### SOURCE DATA ###
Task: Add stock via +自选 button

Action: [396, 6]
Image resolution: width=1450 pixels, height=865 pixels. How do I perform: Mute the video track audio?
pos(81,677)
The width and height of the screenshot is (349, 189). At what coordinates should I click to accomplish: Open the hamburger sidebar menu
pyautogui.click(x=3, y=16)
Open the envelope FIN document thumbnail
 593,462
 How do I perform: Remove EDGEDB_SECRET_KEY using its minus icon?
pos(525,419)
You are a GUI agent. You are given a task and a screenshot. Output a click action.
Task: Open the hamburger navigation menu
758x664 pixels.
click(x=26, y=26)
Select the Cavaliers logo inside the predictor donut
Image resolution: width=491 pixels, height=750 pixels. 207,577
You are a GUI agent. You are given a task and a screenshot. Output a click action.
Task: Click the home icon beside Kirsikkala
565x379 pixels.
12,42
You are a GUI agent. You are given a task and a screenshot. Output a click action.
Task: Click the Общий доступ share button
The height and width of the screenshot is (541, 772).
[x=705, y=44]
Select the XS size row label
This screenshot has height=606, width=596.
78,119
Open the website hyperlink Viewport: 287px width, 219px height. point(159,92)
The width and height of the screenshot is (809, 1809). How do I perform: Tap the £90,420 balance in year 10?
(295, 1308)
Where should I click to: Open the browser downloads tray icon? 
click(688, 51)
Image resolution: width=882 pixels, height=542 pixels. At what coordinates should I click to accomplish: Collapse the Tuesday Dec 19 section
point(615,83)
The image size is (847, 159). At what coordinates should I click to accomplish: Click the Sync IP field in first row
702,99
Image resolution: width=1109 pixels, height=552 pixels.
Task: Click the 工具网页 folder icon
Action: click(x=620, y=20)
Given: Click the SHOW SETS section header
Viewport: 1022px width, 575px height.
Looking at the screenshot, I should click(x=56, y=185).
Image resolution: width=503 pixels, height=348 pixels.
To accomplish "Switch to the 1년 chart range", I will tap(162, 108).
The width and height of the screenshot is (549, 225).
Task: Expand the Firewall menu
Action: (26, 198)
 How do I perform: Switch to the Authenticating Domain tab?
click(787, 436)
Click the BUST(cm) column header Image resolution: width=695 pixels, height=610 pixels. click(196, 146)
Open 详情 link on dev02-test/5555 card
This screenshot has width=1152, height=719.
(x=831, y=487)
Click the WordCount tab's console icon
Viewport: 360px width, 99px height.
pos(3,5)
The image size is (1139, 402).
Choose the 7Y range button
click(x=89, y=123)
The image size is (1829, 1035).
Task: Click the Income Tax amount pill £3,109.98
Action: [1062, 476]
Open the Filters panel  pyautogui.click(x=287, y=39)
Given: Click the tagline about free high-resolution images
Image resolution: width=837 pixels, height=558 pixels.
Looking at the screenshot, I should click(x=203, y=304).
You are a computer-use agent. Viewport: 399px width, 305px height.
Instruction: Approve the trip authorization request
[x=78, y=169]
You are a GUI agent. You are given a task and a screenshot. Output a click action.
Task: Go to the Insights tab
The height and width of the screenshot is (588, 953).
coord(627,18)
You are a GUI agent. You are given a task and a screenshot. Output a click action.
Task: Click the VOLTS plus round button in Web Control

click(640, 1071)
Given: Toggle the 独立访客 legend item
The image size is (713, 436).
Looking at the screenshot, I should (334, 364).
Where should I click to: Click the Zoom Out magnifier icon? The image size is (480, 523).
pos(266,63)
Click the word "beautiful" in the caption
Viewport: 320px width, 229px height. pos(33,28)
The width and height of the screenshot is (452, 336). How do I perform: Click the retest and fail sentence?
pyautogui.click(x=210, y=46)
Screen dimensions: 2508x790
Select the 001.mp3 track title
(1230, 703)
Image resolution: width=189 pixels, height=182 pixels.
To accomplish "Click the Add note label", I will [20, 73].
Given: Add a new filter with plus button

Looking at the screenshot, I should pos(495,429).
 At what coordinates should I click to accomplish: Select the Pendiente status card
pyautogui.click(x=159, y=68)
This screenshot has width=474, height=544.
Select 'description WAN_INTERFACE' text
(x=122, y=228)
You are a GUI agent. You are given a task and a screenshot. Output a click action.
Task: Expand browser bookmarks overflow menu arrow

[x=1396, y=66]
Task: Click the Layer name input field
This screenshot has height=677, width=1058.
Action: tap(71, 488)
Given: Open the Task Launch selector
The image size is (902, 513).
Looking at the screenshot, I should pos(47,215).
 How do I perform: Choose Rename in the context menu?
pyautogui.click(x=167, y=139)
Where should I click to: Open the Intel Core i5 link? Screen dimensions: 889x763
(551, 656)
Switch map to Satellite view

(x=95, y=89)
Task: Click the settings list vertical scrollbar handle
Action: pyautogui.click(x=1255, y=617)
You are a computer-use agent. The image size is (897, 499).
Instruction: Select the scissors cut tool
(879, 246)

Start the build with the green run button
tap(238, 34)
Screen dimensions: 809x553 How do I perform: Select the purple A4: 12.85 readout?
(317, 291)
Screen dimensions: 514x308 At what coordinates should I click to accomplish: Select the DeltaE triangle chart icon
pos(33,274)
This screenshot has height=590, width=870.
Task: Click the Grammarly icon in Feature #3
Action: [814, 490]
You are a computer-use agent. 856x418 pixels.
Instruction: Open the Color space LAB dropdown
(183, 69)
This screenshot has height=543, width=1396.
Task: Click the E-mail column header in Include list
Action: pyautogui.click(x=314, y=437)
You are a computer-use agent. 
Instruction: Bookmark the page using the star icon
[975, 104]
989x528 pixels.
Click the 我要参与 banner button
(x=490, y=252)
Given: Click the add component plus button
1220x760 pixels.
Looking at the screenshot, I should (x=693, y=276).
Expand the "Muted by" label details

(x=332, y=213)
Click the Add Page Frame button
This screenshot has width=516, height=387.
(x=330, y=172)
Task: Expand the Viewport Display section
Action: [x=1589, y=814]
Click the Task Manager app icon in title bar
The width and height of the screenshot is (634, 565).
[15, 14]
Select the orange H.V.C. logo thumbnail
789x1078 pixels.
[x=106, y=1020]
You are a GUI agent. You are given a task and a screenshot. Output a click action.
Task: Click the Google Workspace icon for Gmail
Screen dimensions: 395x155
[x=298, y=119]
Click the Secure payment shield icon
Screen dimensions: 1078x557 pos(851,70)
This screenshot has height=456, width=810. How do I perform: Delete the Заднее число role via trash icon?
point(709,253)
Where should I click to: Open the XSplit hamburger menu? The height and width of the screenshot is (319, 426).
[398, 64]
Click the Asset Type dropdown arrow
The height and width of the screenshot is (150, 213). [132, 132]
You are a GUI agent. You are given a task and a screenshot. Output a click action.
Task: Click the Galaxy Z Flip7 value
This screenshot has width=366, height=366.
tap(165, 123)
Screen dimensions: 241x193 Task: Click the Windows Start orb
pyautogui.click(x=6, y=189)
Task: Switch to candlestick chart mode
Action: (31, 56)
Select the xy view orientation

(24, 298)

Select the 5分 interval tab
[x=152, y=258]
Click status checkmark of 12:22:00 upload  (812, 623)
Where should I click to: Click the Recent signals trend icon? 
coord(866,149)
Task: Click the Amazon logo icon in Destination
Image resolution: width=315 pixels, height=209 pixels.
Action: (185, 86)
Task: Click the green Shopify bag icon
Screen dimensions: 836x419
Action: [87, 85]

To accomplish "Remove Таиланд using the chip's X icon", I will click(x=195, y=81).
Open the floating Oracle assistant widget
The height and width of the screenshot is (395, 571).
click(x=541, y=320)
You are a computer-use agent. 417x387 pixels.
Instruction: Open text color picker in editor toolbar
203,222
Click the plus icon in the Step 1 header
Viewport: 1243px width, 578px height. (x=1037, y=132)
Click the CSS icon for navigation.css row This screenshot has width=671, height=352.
###
--- WHAT NEEDS TO BE DONE ---
Reproduce every one of the lines above verbatim, from the first line through the last, without altering any character.

--- EXPECTED OUTPUT ---
Task: Add stock via +自选 button

Action: [396, 6]
Image resolution: width=1450 pixels, height=865 pixels. How do I perform: Mute the video track audio?
pos(81,677)
The width and height of the screenshot is (349, 189). At what coordinates should I click to accomplish: Open the hamburger sidebar menu
pyautogui.click(x=3, y=16)
Open the envelope FIN document thumbnail
 593,462
 How do I perform: Remove EDGEDB_SECRET_KEY using its minus icon?
pos(525,419)
You are a GUI agent. You are given a task and a screenshot. Output a click action.
Task: Open the hamburger navigation menu
758x664 pixels.
click(x=26, y=26)
Select the Cavaliers logo inside the predictor donut
Image resolution: width=491 pixels, height=750 pixels. 207,577
You are a GUI agent. You are given a task and a screenshot. Output a click action.
Task: Click the home icon beside Kirsikkala
565x379 pixels.
12,42
You are a GUI agent. You are given a task and a screenshot. Output a click action.
Task: Click the Общий доступ share button
The height and width of the screenshot is (541, 772).
[x=705, y=44]
Select the XS size row label
This screenshot has height=606, width=596.
78,119
Open the website hyperlink Viewport: 287px width, 219px height. point(159,92)
The width and height of the screenshot is (809, 1809). How do I perform: Tap the £90,420 balance in year 10?
(295, 1308)
Where should I click to: Open the browser downloads tray icon? 
click(688, 51)
Image resolution: width=882 pixels, height=542 pixels. At what coordinates should I click to accomplish: Collapse the Tuesday Dec 19 section
point(615,83)
The image size is (847, 159). At what coordinates should I click to accomplish: Click the Sync IP field in first row
702,99
Image resolution: width=1109 pixels, height=552 pixels.
Task: Click the 工具网页 folder icon
Action: click(x=620, y=20)
Given: Click the SHOW SETS section header
Viewport: 1022px width, 575px height.
Looking at the screenshot, I should click(x=56, y=185).
Image resolution: width=503 pixels, height=348 pixels.
To accomplish "Switch to the 1년 chart range", I will tap(162, 108).
The width and height of the screenshot is (549, 225).
Task: Expand the Firewall menu
Action: (26, 198)
 How do I perform: Switch to the Authenticating Domain tab?
click(787, 436)
Click the BUST(cm) column header Image resolution: width=695 pixels, height=610 pixels. click(196, 146)
Open 详情 link on dev02-test/5555 card
This screenshot has width=1152, height=719.
(x=831, y=487)
Click the WordCount tab's console icon
Viewport: 360px width, 99px height.
pos(3,5)
The image size is (1139, 402).
Choose the 7Y range button
click(x=89, y=123)
The image size is (1829, 1035).
Task: Click the Income Tax amount pill £3,109.98
Action: [1062, 476]
Open the Filters panel  pyautogui.click(x=287, y=39)
Given: Click the tagline about free high-resolution images
Image resolution: width=837 pixels, height=558 pixels.
Looking at the screenshot, I should click(x=203, y=304).
You are a computer-use agent. Viewport: 399px width, 305px height.
Instruction: Approve the trip authorization request
[x=78, y=169]
You are a GUI agent. You are given a task and a screenshot. Output a click action.
Task: Go to the Insights tab
The height and width of the screenshot is (588, 953).
coord(627,18)
You are a GUI agent. You are given a task and a screenshot. Output a click action.
Task: Click the VOLTS plus round button in Web Control

click(640, 1071)
Given: Toggle the 独立访客 legend item
The image size is (713, 436).
Looking at the screenshot, I should (334, 364).
Where should I click to: Click the Zoom Out magnifier icon? The image size is (480, 523).
pos(266,63)
Click the word "beautiful" in the caption
Viewport: 320px width, 229px height. pos(33,28)
The width and height of the screenshot is (452, 336). How do I perform: Click the retest and fail sentence?
pyautogui.click(x=210, y=46)
Screen dimensions: 2508x790
Select the 001.mp3 track title
(1230, 703)
Image resolution: width=189 pixels, height=182 pixels.
To accomplish "Click the Add note label", I will [20, 73].
Given: Add a new filter with plus button

Looking at the screenshot, I should pos(495,429).
 At what coordinates should I click to accomplish: Select the Pendiente status card
pyautogui.click(x=159, y=68)
This screenshot has width=474, height=544.
Select 'description WAN_INTERFACE' text
(x=122, y=228)
You are a GUI agent. You are given a task and a screenshot. Output a click action.
Task: Expand browser bookmarks overflow menu arrow

[x=1396, y=66]
Task: Click the Layer name input field
This screenshot has height=677, width=1058.
Action: tap(71, 488)
Given: Open the Task Launch selector
The image size is (902, 513).
Looking at the screenshot, I should pos(47,215).
 How do I perform: Choose Rename in the context menu?
pyautogui.click(x=167, y=139)
Where should I click to: Open the Intel Core i5 link? Screen dimensions: 889x763
(551, 656)
Switch map to Satellite view

(x=95, y=89)
Task: Click the settings list vertical scrollbar handle
Action: pyautogui.click(x=1255, y=617)
You are a computer-use agent. The image size is (897, 499).
Instruction: Select the scissors cut tool
(879, 246)

Start the build with the green run button
tap(238, 34)
Screen dimensions: 809x553 How do I perform: Select the purple A4: 12.85 readout?
(317, 291)
Screen dimensions: 514x308 At what coordinates should I click to accomplish: Select the DeltaE triangle chart icon
pos(33,274)
This screenshot has height=590, width=870.
Task: Click the Grammarly icon in Feature #3
Action: [814, 490]
You are a computer-use agent. 856x418 pixels.
Instruction: Open the Color space LAB dropdown
(183, 69)
This screenshot has height=543, width=1396.
Task: Click the E-mail column header in Include list
Action: pyautogui.click(x=314, y=437)
You are a computer-use agent. 
Instruction: Bookmark the page using the star icon
[975, 104]
989x528 pixels.
Click the 我要参与 banner button
(x=490, y=252)
Given: Click the add component plus button
1220x760 pixels.
Looking at the screenshot, I should (x=693, y=276).
Expand the "Muted by" label details

(x=332, y=213)
Click the Add Page Frame button
This screenshot has width=516, height=387.
(x=330, y=172)
Task: Expand the Viewport Display section
Action: [x=1589, y=814]
Click the Task Manager app icon in title bar
The width and height of the screenshot is (634, 565).
[15, 14]
Select the orange H.V.C. logo thumbnail
789x1078 pixels.
[x=106, y=1020]
You are a GUI agent. You are given a task and a screenshot. Output a click action.
Task: Click the Google Workspace icon for Gmail
Screen dimensions: 395x155
[x=298, y=119]
Click the Secure payment shield icon
Screen dimensions: 1078x557 pos(851,70)
This screenshot has height=456, width=810. How do I perform: Delete the Заднее число role via trash icon?
point(709,253)
Where should I click to: Open the XSplit hamburger menu? The height and width of the screenshot is (319, 426).
[398, 64]
Click the Asset Type dropdown arrow
The height and width of the screenshot is (150, 213). [132, 132]
You are a GUI agent. You are given a task and a screenshot. Output a click action.
Task: Click the Galaxy Z Flip7 value
This screenshot has width=366, height=366.
tap(165, 123)
Screen dimensions: 241x193 Task: Click the Windows Start orb
pyautogui.click(x=6, y=189)
Task: Switch to candlestick chart mode
Action: (31, 56)
Select the xy view orientation

(24, 298)

Select the 5分 interval tab
[x=152, y=258]
Click status checkmark of 12:22:00 upload  (812, 623)
Where should I click to: Click the Recent signals trend icon? 
coord(866,149)
Task: Click the Amazon logo icon in Destination
Image resolution: width=315 pixels, height=209 pixels.
Action: (185, 86)
Task: Click the green Shopify bag icon
Screen dimensions: 836x419
Action: [87, 85]

To accomplish "Remove Таиланд using the chip's X icon", I will click(x=195, y=81).
Open the floating Oracle assistant widget
The height and width of the screenshot is (395, 571).
click(x=541, y=320)
You are a computer-use agent. 417x387 pixels.
Instruction: Open text color picker in editor toolbar
203,222
Click the plus icon in the Step 1 header
Viewport: 1243px width, 578px height. (x=1037, y=132)
Click the CSS icon for navigation.css row This screenshot has width=671, height=352.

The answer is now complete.